→ **CONSIGNES**:
[1] Dans le texte sur le vote suisse concernant le revenu universel, quelle proportion des votants a rejeté la proposition ?
[2] Écrivez la suite du texte sur le vote suisse concernant le revenu universel, à partir de sa dernière phrase.

→ **TEXTE FOURNI**:

Y a-t-il encore un peuple français ?

Y a-t-il encore un peuple français ?

Les Suisses viennent de rejeter massivement, à 77%, la proposition d’un revenu universel appelé Revenu de Base Inconditionnel, qui aurait permis à tout citoyen helvétique et à tout étranger résidant en Suisse depuis cinq ans de percevoir 2500 Francs suisses (2250 euros), les mineurs se contentant de 650 FS. Deux remarques s’imposent : d’abord, une fois encore, il faut saluer la démocratie suisse et ses votations organisées obligatoirement lorsque le nombre des signatures dépasse la barre fixée soit pour refuser une loi votée par le Parlement, soit pour soutenir une initiative populaire fédérale, c’est à dire une nouvelle loi proposée par des citoyens. Ici, l’initiative venait d’un collectif qui se disait apolitique, mais qui avait le soutien des Verts. En second lieu, la large majorité dégagée prouve que malgré les différences marquées entre les Suisses sur les plans linguistique ou confessionnel et le caractère confédéral du pays, il y a un peuple suisse, puisque la totalité des cantons a voté non. Les Suisses sont fiers de leur identité qui repose sur la religion du travail, et du travail bien fait. C’est ce qui leur assure des performances économiques et un niveau de vie exceptionnels pour un pays dépourvu de richesses naturelles : l’opposé absolu du Venezuela socialiste où l’argent du pétrole a finalement ruiné le pays en détruisant la production locale au profit des importations. Les Suisses sont un peuple adulte qui a l’habitude d’être consulté et qui, le plus souvent, répond avec bon sens aux questions qui lui sont posées, lesquelles ne remettent nullement en cause le gouvernement, et sont débattues avec le temps et les informations nécessaires. Rien à voir avec les référendums français où les questions reviennent à plébisciter ou à rejeter le pouvoir en place. C’est la raison pour laquelle les gouvernements les craignent et n’hésitent pas à les contourner. En revanche, les citoyens suisses lorsqu’ils votent contre le RBI, l’augmentation des impôts des riches, ou l’allongement des congés légaux expriment une conception politique intéressante : ils choisissent l’intérêt global du pays, sa compétitivité, son attractivité, d’abord parce qu’ils sont capables de comprendre que tous les Suisses en bénéficieront, alors que les avantages immédiats obtenus par certains  pourraient induire un appauvrissement général. Ensuite, cela signifie  implicitement que chacun est responsable de sa vie. C’est l’effort de chacun qui contribue à la prospérité de tous.

→ **DONNÉES FOURNIES**:
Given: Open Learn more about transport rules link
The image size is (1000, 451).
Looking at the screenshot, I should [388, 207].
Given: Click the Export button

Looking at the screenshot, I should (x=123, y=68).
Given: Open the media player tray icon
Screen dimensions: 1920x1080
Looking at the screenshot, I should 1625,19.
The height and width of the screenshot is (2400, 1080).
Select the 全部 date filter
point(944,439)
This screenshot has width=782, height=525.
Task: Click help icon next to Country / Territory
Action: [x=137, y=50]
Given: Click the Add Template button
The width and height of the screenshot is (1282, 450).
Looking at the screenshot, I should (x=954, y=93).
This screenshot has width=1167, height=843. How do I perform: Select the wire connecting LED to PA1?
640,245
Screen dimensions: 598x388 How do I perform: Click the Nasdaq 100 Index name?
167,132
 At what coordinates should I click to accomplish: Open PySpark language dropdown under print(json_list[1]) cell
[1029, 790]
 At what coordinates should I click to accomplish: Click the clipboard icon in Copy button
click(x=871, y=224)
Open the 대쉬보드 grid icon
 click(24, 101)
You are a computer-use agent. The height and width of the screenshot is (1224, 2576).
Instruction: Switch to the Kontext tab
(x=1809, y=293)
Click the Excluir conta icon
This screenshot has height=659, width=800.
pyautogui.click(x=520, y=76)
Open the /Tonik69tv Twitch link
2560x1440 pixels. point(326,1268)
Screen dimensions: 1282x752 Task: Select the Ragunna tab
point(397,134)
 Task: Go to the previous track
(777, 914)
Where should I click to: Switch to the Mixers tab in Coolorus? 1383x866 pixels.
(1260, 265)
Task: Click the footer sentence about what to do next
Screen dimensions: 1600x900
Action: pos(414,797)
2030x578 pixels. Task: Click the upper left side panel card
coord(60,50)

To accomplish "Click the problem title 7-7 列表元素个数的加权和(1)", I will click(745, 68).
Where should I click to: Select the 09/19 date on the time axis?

→ **RÉPONSES**:
[1] 77 %

[2]
La comparaison avec la France est humiliante. En premier lieu, notre pays n’est pas une démocratie, mais une oligarchie qui méprise un peuple qu’elle juge ignorant, et qui le craint. On lui demande uniquement de choisir entre les professionnels politiques de gauche qui précipitent le pays régulièrement dans le marasme par démagogie et incompétence, et ceux de la prétendue « droite » qui réduisent la politique à une robinetterie économique et font preuve d’une lâcheté constante dès qu’ils reviennent au pouvoir. En second lieu, ce grand peuple chargé d’histoire, qui de Bouvines à Verdun, en passant par Denain et Valmy avait inventé la Nation, c’est-à-dire un peuple conscient d’un grand destin, n’existe plus. Pour qu’il y ait une démocratie, comme l’indique l’étymologie du mot, il faut qu’il y ait un peuple. Or deux constats et une question s’imposent : d’abord, les Français ont une attitude exactement opposée à celle des Suisses. En France, c’est chacun pour soi, et l’Etat pour tous. L’idée d’un revenu universel de base aurait l’aval de 51% (Sondage BVA) des Français. La solidarité dont on pourrait bénéficier sans effort personnel  séduit chez nous évidement plus à gauche ( 74% pour) qu’à droite (59 % contre), ce qui prouve que contrairement à ce que pensent les benêts, ces notions de droite et de gauche désignent une réalité. La situation actuelle renforce cet état d’esprit national. Les appels à la solidarité face aux inondations sont considérés par les opposants à la loi El Khomry comme un moyen hypocrite de faire cesser des conflits.  Revendications catégorielles, et crainte de perdre des avantages voire des privilèges, passent avant tout. La méfiance envers le pouvoir, envers l’entreprise, l’obsession des droits acquis, même lorsqu’ils nuisent au bien commun de la Nation prédominent dans notre pays.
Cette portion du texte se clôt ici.